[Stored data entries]
____________

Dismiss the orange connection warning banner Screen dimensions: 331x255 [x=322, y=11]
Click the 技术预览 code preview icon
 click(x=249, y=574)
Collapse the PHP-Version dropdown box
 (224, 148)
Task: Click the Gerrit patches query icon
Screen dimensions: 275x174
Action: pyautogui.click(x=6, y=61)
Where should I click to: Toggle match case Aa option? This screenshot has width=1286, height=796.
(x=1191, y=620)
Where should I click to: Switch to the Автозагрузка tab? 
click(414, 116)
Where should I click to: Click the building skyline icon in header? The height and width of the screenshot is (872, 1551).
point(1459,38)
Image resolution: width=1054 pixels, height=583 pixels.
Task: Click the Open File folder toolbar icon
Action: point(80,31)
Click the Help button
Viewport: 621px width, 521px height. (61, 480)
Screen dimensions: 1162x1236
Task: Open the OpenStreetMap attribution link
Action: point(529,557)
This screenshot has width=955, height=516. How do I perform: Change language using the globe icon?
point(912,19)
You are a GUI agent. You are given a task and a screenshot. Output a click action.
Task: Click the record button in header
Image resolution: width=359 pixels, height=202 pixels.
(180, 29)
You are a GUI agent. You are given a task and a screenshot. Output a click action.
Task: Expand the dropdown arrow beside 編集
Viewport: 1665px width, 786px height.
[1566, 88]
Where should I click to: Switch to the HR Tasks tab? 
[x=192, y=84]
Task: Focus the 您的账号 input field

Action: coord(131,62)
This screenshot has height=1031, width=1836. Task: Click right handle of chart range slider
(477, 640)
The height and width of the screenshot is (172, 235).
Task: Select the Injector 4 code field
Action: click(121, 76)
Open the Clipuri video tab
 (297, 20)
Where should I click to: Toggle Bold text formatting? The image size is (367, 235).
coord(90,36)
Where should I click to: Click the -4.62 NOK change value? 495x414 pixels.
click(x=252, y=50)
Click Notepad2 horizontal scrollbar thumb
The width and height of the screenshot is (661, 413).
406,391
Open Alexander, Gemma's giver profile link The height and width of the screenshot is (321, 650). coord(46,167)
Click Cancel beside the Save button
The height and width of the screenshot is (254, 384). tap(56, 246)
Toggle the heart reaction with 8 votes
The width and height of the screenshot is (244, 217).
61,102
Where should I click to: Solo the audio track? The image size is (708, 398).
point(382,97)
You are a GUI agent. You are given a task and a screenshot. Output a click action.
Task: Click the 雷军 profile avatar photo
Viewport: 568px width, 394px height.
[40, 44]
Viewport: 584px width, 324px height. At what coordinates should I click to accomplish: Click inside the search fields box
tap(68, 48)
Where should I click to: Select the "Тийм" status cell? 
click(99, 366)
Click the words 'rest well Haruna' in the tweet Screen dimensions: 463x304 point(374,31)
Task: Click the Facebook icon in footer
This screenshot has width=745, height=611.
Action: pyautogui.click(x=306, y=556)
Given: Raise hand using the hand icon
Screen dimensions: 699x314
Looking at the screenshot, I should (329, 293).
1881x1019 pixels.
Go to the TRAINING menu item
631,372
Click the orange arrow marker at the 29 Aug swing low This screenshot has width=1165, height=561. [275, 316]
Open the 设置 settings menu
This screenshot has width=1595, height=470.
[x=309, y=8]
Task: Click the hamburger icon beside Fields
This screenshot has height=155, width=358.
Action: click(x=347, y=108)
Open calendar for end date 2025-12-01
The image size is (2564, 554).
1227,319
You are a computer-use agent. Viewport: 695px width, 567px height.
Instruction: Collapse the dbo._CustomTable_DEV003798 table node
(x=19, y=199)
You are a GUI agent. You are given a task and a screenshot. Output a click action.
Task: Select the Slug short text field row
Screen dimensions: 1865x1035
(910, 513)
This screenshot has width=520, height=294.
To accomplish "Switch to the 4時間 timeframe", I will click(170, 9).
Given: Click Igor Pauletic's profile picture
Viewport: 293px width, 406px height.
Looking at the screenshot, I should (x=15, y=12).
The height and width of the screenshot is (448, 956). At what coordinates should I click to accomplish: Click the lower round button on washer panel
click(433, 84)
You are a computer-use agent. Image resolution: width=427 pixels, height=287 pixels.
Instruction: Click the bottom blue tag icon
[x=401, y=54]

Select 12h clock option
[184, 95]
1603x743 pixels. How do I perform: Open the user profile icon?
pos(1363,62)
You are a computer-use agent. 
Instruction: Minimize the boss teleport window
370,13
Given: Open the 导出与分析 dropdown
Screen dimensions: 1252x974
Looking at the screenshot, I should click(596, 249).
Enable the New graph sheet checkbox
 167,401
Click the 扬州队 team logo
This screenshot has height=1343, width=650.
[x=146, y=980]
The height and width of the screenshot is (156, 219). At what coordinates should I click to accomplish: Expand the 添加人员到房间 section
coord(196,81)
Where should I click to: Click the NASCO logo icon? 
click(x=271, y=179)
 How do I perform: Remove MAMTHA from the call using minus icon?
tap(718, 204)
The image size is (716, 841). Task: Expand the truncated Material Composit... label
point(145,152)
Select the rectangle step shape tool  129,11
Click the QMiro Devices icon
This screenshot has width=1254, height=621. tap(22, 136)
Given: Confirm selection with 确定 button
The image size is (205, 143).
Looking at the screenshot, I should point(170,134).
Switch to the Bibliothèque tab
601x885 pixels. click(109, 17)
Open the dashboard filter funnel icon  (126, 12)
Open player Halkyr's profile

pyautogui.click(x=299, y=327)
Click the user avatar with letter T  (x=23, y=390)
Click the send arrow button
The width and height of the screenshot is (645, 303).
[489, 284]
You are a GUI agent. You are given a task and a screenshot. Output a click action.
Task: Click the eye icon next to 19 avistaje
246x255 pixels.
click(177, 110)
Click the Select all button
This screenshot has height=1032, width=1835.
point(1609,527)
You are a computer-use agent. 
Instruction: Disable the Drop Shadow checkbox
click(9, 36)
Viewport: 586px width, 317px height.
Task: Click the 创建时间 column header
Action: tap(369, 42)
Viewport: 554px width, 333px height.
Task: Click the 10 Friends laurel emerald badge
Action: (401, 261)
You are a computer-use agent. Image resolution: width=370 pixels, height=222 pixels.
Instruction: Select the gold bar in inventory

____________

> STATED EXERCISE
Write out all of the data above line for line, without changing anything.

> CORRECT OUTPUT
Dismiss the orange connection warning banner Screen dimensions: 331x255 [x=322, y=11]
Click the 技术预览 code preview icon
 click(x=249, y=574)
Collapse the PHP-Version dropdown box
 (224, 148)
Task: Click the Gerrit patches query icon
Screen dimensions: 275x174
Action: pyautogui.click(x=6, y=61)
Where should I click to: Toggle match case Aa option? This screenshot has width=1286, height=796.
(x=1191, y=620)
Where should I click to: Switch to the Автозагрузка tab? 
click(414, 116)
Where should I click to: Click the building skyline icon in header? The height and width of the screenshot is (872, 1551).
point(1459,38)
Image resolution: width=1054 pixels, height=583 pixels.
Task: Click the Open File folder toolbar icon
Action: point(80,31)
Click the Help button
Viewport: 621px width, 521px height. (61, 480)
Screen dimensions: 1162x1236
Task: Open the OpenStreetMap attribution link
Action: point(529,557)
This screenshot has width=955, height=516. How do I perform: Change language using the globe icon?
point(912,19)
You are a GUI agent. You are given a task and a screenshot. Output a click action.
Task: Click the record button in header
Image resolution: width=359 pixels, height=202 pixels.
(180, 29)
You are a GUI agent. You are given a task and a screenshot. Output a click action.
Task: Expand the dropdown arrow beside 編集
Viewport: 1665px width, 786px height.
[1566, 88]
Where should I click to: Switch to the HR Tasks tab? 
[x=192, y=84]
Task: Focus the 您的账号 input field

Action: coord(131,62)
This screenshot has height=1031, width=1836. Task: Click right handle of chart range slider
(477, 640)
The height and width of the screenshot is (172, 235).
Task: Select the Injector 4 code field
Action: click(121, 76)
Open the Clipuri video tab
 (297, 20)
Where should I click to: Toggle Bold text formatting? The image size is (367, 235).
coord(90,36)
Where should I click to: Click the -4.62 NOK change value? 495x414 pixels.
click(x=252, y=50)
Click Notepad2 horizontal scrollbar thumb
The width and height of the screenshot is (661, 413).
406,391
Open Alexander, Gemma's giver profile link The height and width of the screenshot is (321, 650). coord(46,167)
Click Cancel beside the Save button
The height and width of the screenshot is (254, 384). tap(56, 246)
Toggle the heart reaction with 8 votes
The width and height of the screenshot is (244, 217).
61,102
Where should I click to: Solo the audio track? The image size is (708, 398).
point(382,97)
You are a GUI agent. You are given a task and a screenshot. Output a click action.
Task: Click the 雷军 profile avatar photo
Viewport: 568px width, 394px height.
[40, 44]
Viewport: 584px width, 324px height. At what coordinates should I click to accomplish: Click inside the search fields box
tap(68, 48)
Where should I click to: Select the "Тийм" status cell? 
click(99, 366)
Click the words 'rest well Haruna' in the tweet Screen dimensions: 463x304 point(374,31)
Task: Click the Facebook icon in footer
This screenshot has width=745, height=611.
Action: pyautogui.click(x=306, y=556)
Given: Raise hand using the hand icon
Screen dimensions: 699x314
Looking at the screenshot, I should (329, 293).
1881x1019 pixels.
Go to the TRAINING menu item
631,372
Click the orange arrow marker at the 29 Aug swing low This screenshot has width=1165, height=561. [275, 316]
Open the 设置 settings menu
This screenshot has width=1595, height=470.
[x=309, y=8]
Task: Click the hamburger icon beside Fields
This screenshot has height=155, width=358.
Action: click(x=347, y=108)
Open calendar for end date 2025-12-01
The image size is (2564, 554).
1227,319
You are a computer-use agent. Viewport: 695px width, 567px height.
Instruction: Collapse the dbo._CustomTable_DEV003798 table node
(x=19, y=199)
You are a GUI agent. You are given a task and a screenshot. Output a click action.
Task: Select the Slug short text field row
Screen dimensions: 1865x1035
(910, 513)
This screenshot has width=520, height=294.
To accomplish "Switch to the 4時間 timeframe", I will click(170, 9).
Given: Click Igor Pauletic's profile picture
Viewport: 293px width, 406px height.
Looking at the screenshot, I should (x=15, y=12).
The height and width of the screenshot is (448, 956). At what coordinates should I click to accomplish: Click the lower round button on washer panel
click(433, 84)
You are a computer-use agent. Image resolution: width=427 pixels, height=287 pixels.
Instruction: Click the bottom blue tag icon
[x=401, y=54]

Select 12h clock option
[184, 95]
1603x743 pixels. How do I perform: Open the user profile icon?
pos(1363,62)
You are a computer-use agent. 
Instruction: Minimize the boss teleport window
370,13
Given: Open the 导出与分析 dropdown
Screen dimensions: 1252x974
Looking at the screenshot, I should click(596, 249).
Enable the New graph sheet checkbox
 167,401
Click the 扬州队 team logo
This screenshot has height=1343, width=650.
[x=146, y=980]
The height and width of the screenshot is (156, 219). At what coordinates should I click to accomplish: Expand the 添加人员到房间 section
coord(196,81)
Where should I click to: Click the NASCO logo icon? 
click(x=271, y=179)
 How do I perform: Remove MAMTHA from the call using minus icon?
tap(718, 204)
The image size is (716, 841). Task: Expand the truncated Material Composit... label
point(145,152)
Select the rectangle step shape tool  129,11
Click the QMiro Devices icon
This screenshot has width=1254, height=621. tap(22, 136)
Given: Confirm selection with 确定 button
The image size is (205, 143).
Looking at the screenshot, I should point(170,134).
Switch to the Bibliothèque tab
601x885 pixels. click(109, 17)
Open the dashboard filter funnel icon  (126, 12)
Open player Halkyr's profile

pyautogui.click(x=299, y=327)
Click the user avatar with letter T  (x=23, y=390)
Click the send arrow button
The width and height of the screenshot is (645, 303).
[489, 284]
You are a GUI agent. You are given a task and a screenshot. Output a click action.
Task: Click the eye icon next to 19 avistaje
246x255 pixels.
click(177, 110)
Click the Select all button
This screenshot has height=1032, width=1835.
point(1609,527)
You are a computer-use agent. 
Instruction: Disable the Drop Shadow checkbox
click(9, 36)
Viewport: 586px width, 317px height.
Task: Click the 创建时间 column header
Action: tap(369, 42)
Viewport: 554px width, 333px height.
Task: Click the 10 Friends laurel emerald badge
Action: (401, 261)
You are a computer-use agent. Image resolution: width=370 pixels, height=222 pixels.
Instruction: Select the gold bar in inventory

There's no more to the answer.